DA321 Data Analytics & Visualization for Social, Scientific, and Business Applications
This advanced course equips students with skills in data analytics and visualization to solve complex challenges in social, scientific, and business domains. Students learn advanced analytical methods and visual communication, applying hands-on projects to interpret data and communicate insights responsibly.
DA322 Predictive Analytics and Modeling in Practice
This course empowers students to transform data into actionable intelligence for real-world challenges through hands-on machine learning and predictive analytics projects. Through real-world projects and case studies in business, healthcare, finance, and tech, students learn to build, validate, and deploy predictive models.
DA331 Practical Applications of Machine Learning
This course helps students unlock the power of AI to solve real-world problems with hands-on projects in machine learning and deep learning. Students gain practical skills in supervised and unsupervised learning, neural networks, NLP, and ethics, empowering them to design and evaluate impactful AI solutions for complex challenges.
DA332 Vision AI: Detection, Recognition, and Generation of Visual Information
Through this course, students will learn to unlock the transformative potential of Vision AI by bridging human perception with cutting-edge computer vision technologies. Through hands-on projects in healthcare, robotics, autonomous vehicles, and creative industries, students master deep learning, image analysis, and ethical considerations—empowering them to design, implement, and critically assess impactful visual AI solutions for real-world challenges.
DA411 Computational Mathematics for Diverse Applications from Science to Industry
This course empowers students to tackle real-world challenges in science, engineering, and business domains by applying computational mathematics, preparing students to excel in diverse professional and research settings. Through hands-on projects and case studies, students learn to model complex problems, develop robust computational solutions, and communicate results.
XD431 Next Generation AI: Linguistic, Agentic, and Generative AI
This course introduces next-generation AI, focusing on advanced language intelligence, agentic AI, and generative models. Students gain hands-on experience building autonomous, creative AI systems, with ethical considerations and real-world applications across business, science, healthcare, education, and creative industries.

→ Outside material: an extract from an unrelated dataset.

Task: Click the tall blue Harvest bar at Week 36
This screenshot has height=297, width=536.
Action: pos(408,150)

XD432 AI in the Real World: Use Cases in Society and Business
This course explores the transformative impact of artificial intelligence across society, business, science, and engineering. Students build practical skills in AI concepts and technologies, apply them to real-world challenges in healthcare, finance, industry, and more, and critically examine the ethical and societal implications of AI adoption.

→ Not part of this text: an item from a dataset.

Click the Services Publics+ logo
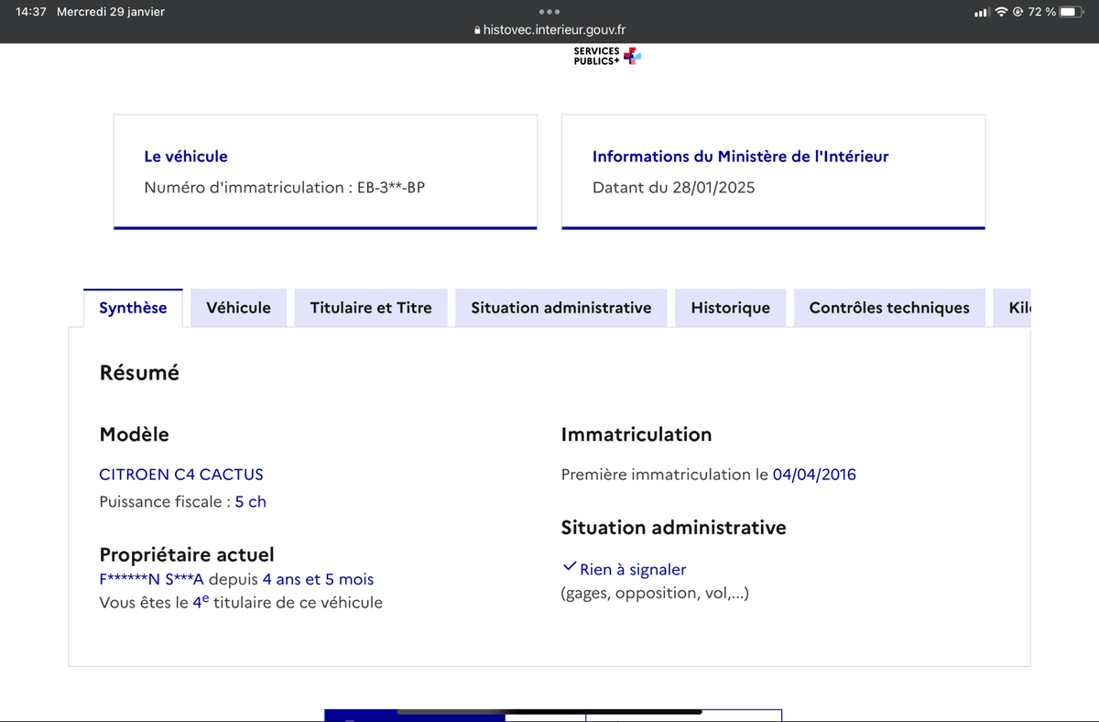The height and width of the screenshot is (722, 1099). [606, 55]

XD433 Affective Computing and Human-Robot Interaction
This course introduces affective computing and human-robot interaction, focusing on how emotional intelligence and robotics intersect. Students gain hands-on experience in emotion analysis, interface design, and real-world applications in social, healthcare, and business settings, while critically examining ethical and societal implications.
XD434 Creative Coding: Algorithmic Art and Design
This course explores coding as a creative medium for artistic expression and visual design. Through hands-on projects and critical discussion, students develop practical skills in creative coding, algorithmic art, and collaborative remixing—building a portfolio of original digital artworks and a strong foundation in coding for creative inquiry.